## TASK GOAL
Exactly as given, write out the lines from the one containing "Open the Explorer view in activity bar" through the end of the listing, with both ends included and nothing else.

══════════

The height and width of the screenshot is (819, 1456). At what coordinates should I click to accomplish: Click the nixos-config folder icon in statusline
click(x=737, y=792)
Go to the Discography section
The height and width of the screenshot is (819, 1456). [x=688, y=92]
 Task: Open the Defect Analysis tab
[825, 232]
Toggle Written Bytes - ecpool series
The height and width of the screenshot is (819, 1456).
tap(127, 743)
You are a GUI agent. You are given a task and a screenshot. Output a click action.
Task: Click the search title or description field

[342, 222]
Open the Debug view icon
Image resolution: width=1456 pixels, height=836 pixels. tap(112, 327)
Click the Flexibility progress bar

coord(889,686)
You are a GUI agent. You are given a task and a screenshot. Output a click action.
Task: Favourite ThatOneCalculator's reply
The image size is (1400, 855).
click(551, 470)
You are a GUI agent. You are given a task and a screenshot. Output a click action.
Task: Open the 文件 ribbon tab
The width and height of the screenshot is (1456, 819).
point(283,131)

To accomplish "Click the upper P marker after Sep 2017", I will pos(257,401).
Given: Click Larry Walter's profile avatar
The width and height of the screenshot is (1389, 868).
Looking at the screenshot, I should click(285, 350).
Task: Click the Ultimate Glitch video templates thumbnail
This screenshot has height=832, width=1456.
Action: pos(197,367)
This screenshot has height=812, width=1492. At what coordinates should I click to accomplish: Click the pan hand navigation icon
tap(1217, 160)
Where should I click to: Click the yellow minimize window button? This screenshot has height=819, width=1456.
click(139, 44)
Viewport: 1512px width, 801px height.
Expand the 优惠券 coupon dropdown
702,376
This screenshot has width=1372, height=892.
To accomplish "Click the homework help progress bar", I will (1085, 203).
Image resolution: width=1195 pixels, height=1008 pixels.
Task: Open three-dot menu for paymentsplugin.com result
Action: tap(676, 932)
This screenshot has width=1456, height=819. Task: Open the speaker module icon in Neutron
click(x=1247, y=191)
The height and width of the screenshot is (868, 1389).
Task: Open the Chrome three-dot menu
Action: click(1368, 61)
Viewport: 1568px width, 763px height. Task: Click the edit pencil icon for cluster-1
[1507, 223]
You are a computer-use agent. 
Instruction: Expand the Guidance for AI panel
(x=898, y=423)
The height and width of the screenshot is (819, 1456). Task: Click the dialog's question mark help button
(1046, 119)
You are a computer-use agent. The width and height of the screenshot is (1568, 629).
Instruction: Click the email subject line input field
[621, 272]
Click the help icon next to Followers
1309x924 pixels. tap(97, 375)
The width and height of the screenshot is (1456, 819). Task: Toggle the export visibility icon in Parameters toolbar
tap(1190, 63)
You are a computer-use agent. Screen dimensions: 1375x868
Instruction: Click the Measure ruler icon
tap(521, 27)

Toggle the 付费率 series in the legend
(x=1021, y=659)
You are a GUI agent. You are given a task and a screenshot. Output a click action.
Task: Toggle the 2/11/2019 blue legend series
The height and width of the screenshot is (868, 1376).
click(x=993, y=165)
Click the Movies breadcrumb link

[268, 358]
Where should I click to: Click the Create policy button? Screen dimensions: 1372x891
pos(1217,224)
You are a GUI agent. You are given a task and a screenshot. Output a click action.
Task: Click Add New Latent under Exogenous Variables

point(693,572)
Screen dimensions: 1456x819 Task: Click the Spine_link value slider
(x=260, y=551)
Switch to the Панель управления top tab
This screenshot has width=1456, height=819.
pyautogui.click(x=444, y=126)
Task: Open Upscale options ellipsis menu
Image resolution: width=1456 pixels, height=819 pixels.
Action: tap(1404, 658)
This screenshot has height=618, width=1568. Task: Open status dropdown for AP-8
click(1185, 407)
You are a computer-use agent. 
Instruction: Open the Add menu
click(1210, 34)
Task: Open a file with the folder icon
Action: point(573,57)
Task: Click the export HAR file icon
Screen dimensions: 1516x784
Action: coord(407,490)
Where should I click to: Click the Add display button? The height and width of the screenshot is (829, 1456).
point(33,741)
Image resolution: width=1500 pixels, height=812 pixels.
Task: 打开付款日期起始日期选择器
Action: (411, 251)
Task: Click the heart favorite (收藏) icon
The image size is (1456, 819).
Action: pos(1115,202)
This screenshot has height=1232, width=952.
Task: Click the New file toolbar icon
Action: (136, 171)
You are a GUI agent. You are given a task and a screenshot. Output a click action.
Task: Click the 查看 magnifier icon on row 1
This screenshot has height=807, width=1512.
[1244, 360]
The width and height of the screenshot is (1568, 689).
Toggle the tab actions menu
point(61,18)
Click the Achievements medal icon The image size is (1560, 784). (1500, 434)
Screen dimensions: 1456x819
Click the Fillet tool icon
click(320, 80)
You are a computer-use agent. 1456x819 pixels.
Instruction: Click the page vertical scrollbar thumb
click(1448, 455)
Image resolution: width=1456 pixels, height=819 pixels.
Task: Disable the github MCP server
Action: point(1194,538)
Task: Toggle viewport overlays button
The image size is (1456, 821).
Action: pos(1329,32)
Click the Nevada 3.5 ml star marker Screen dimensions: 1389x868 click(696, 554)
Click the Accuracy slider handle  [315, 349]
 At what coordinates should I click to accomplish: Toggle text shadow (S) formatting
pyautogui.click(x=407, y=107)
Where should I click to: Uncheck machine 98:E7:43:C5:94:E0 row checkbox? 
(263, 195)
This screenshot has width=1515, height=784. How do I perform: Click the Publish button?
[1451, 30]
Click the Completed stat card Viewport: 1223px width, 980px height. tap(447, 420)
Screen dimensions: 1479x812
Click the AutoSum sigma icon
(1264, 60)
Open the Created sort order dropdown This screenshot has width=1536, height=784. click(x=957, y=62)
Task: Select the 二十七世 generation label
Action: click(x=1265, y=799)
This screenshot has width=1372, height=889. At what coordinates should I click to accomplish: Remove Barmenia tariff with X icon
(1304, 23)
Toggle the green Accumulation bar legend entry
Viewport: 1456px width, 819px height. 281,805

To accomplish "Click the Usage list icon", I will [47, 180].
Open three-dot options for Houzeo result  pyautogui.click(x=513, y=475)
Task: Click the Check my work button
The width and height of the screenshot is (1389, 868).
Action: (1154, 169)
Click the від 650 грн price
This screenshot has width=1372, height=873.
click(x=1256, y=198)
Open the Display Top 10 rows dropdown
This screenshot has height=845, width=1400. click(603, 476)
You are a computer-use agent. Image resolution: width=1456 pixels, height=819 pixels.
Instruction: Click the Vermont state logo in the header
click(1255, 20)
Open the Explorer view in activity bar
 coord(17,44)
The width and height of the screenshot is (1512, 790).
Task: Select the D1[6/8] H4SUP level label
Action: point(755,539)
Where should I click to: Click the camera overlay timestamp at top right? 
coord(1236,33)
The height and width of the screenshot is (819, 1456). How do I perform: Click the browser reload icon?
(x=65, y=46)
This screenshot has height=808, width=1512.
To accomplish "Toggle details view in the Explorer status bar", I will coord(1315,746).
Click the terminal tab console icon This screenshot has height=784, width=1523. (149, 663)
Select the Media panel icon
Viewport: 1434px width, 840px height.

══════════

## TASK OUTPUT
Open the Explorer view in activity bar
 coord(17,44)
The width and height of the screenshot is (1512, 790).
Task: Select the D1[6/8] H4SUP level label
Action: point(755,539)
Where should I click to: Click the camera overlay timestamp at top right? 
coord(1236,33)
The height and width of the screenshot is (819, 1456). How do I perform: Click the browser reload icon?
(x=65, y=46)
This screenshot has height=808, width=1512.
To accomplish "Toggle details view in the Explorer status bar", I will coord(1315,746).
Click the terminal tab console icon This screenshot has height=784, width=1523. (149, 663)
Select the Media panel icon
Viewport: 1434px width, 840px height.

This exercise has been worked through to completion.